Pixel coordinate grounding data

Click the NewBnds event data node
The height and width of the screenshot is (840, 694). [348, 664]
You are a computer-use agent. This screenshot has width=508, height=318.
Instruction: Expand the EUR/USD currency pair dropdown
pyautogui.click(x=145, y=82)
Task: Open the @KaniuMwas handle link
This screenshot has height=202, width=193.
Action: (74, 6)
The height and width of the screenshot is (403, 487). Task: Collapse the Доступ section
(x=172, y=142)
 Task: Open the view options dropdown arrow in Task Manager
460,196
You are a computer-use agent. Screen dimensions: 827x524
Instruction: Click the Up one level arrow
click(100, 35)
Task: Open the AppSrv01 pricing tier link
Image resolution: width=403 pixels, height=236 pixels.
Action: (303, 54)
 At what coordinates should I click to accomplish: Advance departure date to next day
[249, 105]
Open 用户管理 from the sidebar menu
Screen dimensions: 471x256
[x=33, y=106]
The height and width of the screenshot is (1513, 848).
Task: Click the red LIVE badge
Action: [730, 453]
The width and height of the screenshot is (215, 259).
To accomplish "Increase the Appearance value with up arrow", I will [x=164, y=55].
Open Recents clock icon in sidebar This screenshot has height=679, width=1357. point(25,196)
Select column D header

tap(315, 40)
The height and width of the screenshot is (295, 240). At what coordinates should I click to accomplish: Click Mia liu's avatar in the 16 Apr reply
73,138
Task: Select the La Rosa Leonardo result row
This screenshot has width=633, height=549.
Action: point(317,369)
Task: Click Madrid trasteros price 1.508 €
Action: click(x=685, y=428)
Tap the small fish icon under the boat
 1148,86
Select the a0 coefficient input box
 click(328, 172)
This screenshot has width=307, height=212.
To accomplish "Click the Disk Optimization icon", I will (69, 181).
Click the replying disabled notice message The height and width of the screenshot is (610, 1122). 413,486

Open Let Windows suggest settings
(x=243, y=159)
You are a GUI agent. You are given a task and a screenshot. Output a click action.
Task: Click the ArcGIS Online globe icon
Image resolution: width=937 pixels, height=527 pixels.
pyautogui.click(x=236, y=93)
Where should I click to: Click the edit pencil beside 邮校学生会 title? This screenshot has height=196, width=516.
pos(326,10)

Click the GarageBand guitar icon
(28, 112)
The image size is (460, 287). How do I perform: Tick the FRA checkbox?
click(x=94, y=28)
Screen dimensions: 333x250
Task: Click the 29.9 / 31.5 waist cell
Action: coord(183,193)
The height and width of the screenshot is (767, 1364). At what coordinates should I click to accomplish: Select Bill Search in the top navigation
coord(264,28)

-- What the task requires --
Show every line above in which the word "agent" appears.

-- Output of the task --
You are a computer-use agent. This screenshot has width=508, height=318.
You are a computer-use agent. Screen dimensions: 827x524
You are a GUI agent. You are given a task and a screenshot. Output a click action.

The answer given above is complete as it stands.